Exercise directions –
Only the lines from the start of the data through the one containing "Task: Pause the task with 暫停 button" belong in your answer; return them exactly.

##### Excerpted records #####

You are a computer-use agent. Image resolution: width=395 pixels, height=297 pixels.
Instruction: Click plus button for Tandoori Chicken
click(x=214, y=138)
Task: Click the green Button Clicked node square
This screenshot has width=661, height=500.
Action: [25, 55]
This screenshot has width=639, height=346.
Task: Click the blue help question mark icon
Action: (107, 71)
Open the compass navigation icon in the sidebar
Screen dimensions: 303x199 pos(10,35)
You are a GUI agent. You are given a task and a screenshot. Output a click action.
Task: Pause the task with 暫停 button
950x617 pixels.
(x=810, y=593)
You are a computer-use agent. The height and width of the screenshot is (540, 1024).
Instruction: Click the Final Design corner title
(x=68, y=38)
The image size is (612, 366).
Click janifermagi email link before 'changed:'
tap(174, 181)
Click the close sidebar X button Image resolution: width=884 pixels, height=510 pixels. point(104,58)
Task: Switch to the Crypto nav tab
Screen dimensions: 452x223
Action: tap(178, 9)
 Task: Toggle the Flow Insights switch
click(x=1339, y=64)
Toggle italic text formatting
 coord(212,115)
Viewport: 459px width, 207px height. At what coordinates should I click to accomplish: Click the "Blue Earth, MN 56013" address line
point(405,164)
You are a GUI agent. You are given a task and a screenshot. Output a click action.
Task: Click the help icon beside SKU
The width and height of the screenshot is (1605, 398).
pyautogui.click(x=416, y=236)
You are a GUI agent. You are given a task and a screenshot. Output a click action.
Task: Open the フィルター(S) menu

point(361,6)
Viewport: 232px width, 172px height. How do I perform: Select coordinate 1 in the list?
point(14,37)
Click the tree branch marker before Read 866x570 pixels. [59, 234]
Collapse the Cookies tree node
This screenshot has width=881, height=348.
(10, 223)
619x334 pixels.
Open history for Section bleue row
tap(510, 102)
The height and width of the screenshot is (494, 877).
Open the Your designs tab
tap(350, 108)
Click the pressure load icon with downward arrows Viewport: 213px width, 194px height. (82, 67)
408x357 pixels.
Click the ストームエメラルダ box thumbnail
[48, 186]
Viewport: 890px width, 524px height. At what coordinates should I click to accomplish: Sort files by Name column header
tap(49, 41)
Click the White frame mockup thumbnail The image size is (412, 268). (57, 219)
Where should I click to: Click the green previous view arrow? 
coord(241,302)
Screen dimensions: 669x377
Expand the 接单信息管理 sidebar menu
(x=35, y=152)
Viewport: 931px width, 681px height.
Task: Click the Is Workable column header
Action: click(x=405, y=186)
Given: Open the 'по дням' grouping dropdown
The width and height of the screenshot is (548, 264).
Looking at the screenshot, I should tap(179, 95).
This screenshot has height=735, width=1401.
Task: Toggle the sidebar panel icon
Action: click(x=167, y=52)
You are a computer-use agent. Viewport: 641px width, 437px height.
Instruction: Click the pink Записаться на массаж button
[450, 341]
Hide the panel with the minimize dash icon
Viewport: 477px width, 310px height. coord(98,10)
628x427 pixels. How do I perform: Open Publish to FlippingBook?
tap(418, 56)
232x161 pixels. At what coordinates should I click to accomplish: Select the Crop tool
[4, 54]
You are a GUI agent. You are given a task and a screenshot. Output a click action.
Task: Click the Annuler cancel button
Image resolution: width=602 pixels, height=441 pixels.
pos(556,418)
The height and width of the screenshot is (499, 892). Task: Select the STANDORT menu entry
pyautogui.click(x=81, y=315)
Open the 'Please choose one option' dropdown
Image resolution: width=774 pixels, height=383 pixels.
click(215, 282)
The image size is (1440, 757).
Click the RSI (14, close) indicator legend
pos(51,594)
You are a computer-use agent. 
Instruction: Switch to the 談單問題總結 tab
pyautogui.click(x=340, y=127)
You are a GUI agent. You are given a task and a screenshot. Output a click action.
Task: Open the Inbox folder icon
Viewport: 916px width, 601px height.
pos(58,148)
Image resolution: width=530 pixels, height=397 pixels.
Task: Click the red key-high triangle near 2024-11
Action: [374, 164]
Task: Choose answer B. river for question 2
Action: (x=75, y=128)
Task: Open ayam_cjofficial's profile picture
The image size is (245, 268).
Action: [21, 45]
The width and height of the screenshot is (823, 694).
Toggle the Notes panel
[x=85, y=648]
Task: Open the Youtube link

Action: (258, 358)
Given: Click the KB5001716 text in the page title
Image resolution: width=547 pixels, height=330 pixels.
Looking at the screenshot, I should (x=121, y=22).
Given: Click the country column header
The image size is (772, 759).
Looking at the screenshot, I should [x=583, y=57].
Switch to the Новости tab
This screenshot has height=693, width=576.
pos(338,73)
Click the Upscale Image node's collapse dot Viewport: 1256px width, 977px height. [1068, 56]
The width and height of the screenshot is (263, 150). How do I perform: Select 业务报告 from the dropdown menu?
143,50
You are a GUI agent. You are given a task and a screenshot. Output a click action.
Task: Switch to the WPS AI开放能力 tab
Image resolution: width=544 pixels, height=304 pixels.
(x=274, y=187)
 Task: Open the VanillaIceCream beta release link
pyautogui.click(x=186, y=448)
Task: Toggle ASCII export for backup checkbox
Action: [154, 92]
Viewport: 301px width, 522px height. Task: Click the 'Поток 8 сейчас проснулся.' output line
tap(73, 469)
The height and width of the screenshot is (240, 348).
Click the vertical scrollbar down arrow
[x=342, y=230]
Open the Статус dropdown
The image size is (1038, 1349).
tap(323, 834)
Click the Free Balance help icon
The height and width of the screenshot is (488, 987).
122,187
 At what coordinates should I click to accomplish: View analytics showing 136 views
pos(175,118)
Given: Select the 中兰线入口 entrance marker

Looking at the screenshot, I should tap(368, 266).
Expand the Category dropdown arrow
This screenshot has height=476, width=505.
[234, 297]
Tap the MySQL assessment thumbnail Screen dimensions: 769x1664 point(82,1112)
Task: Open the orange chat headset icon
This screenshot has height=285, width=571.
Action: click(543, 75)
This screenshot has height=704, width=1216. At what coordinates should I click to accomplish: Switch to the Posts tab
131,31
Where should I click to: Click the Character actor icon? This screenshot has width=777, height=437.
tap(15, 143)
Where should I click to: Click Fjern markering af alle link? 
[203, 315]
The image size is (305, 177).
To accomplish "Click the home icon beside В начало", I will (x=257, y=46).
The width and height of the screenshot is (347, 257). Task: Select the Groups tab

#####

Exercise solution –
You are a computer-use agent. Image resolution: width=395 pixels, height=297 pixels.
Instruction: Click plus button for Tandoori Chicken
click(x=214, y=138)
Task: Click the green Button Clicked node square
This screenshot has width=661, height=500.
Action: [25, 55]
This screenshot has width=639, height=346.
Task: Click the blue help question mark icon
Action: (107, 71)
Open the compass navigation icon in the sidebar
Screen dimensions: 303x199 pos(10,35)
You are a GUI agent. You are given a task and a screenshot. Output a click action.
Task: Pause the task with 暫停 button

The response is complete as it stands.